ZU LÖSENDE AUFGABEN:
A) Seit welchem Datum muss die Beklagte laut dem Urteilsauszug über die unter Ziffer I. bezeichneten Handlungen Rechnung legen?
B) Schreiben Sie aus dem Urteilsauszug den Abschnitt wortgetreu ab, der bei „in der Bundesrepublik Deutschland herzustellen, anzubieten, in“ beginnt und bei „oder zu besitzen.“ endet.

VORLIEGENDER URTEILSAUSZUG:
*****
Landgericht Düsseldorf
Urteil vom 17. November 2005, Az. 4b O 366/04

I.
Die Beklagte wird verurteilt,

es bei Meidung eines für jeden Fall der Zuwiderhandlung fälligen Ordnungsgeldes bis zu 250.000,– Euro, ersatzweise Ordnungshaft bis zu sechs Monaten, oder Ordnungshaft bis zu sechs Monaten, im Wiederholungsfalle Ordnungshaft bis zu zwei Jahren, zu unterlassen,

kaltverlegbare Fugenbänder zur Verwendung im Straßenbau, bestehend aus polymervergütetem Straßenbaubitumen, das auf wenigstens einer Seite mit einer gesonderten Kleberschicht verbunden ist,

in der Bundesrepublik Deutschland herzustellen, anzubieten, in den Verkehr zu bringen oder zu gebrauchen oder zu den genannten Zwecken in das Gebiet der Bundesrepublik Deutschland einzuführen oder zu besitzen.

II.
Die Beklagte wird weiter verurteilt,
der Klägerin darüber Rechnung zu legen, in welchem Umfang sie die unter Ziffer I. bezeichneten Handlungen seit dem 3. Oktober 1997 begangen hat, und zwar unter Angabe

a)
der Menge der hergestellten Erzeugnisse;

b)
der einzelnen Lieferungen, aufgeschlüsselt nach Liefermenge, -zeiten und -preisen (und Produktbezeichnung) sowie der Namen und Anschriften der Abnehmer; wobei der Beklagten vorbehalten bleibt, die Namen und Anschriften der nicht-gewerblichen Abnehmer statt der Klägerin einem von dieser zu bezeichnenden, dieser gegenüber zur Verschwiegenheit verpflichteten, vereidigten und in der Bundesrepublik Deutschland ansässigen Wirtschaftsprüfer mitzuteilen, sofern die Beklagte die durch dessen Einschaltung entstehenden Kosten übernimmt und ihn ermächtigt und verpflichtet, der Klägerin auf Anfrage mitzuteilen, ob ein bestimmter Abnehmer in der Rechnungslegung enthalten ist;

c)
der einzelnen Angebote, aufgeschlüsselt nach Angebotsmengen, -zeiten und -preisen (und Produktbezeichnung) sowie der Namen und Anschriften der einzelnen Angebotsempfänger, wobei der Beklagten vorbehalten bleibt, die Namen und Anschriften ihrer Angebotsempfänger statt der Klägerin einem von dieser zu bezeichnenden, dieser gegenüber zur Verschwiegenheit verpflichteten, vereidigten und in der Bundesrepublik Deutschland ansässigen Wirtschaftsprüfer mitzuteilen, sofern die Beklagte die durch dessen Einschaltung entstehenden Kosten übernimmt und ihn ermächtigt und verpflichtet, der Klägerin auf Anfrage mitzuteilen, ob ein bestimmter Angebotsempfänger in der Rechnungslegung enthalten ist;

d)
*****
DATENTEIL:
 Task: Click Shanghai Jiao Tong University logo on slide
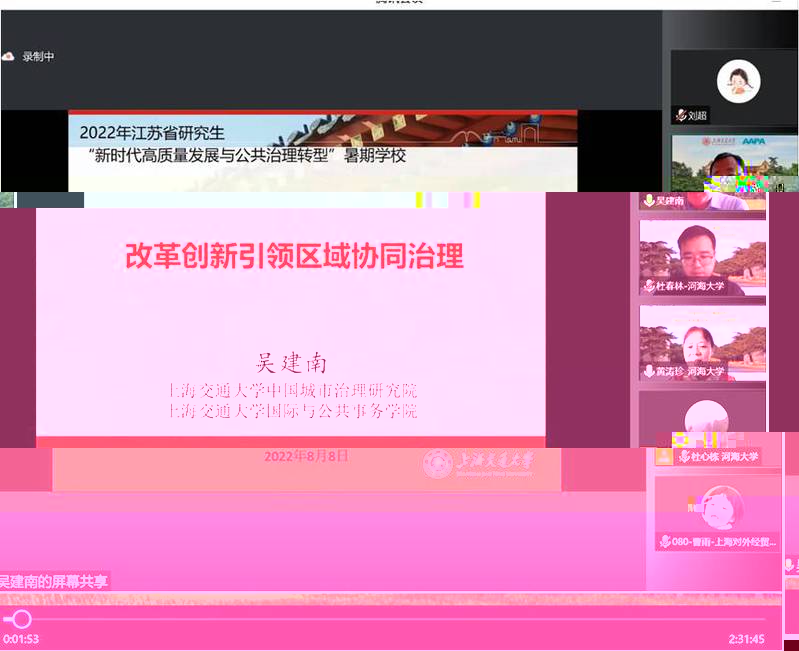[x=437, y=463]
*****
LÖSUNGEN DER AUFGABEN:
A) Seit dem 3. Oktober 1997.

B)
in der Bundesrepublik Deutschland herzustellen, anzubieten, in den Verkehr zu bringen oder zu gebrauchen oder zu den genannten Zwecken in das Gebiet der Bundesrepublik Deutschland einzuführen oder zu besitzen.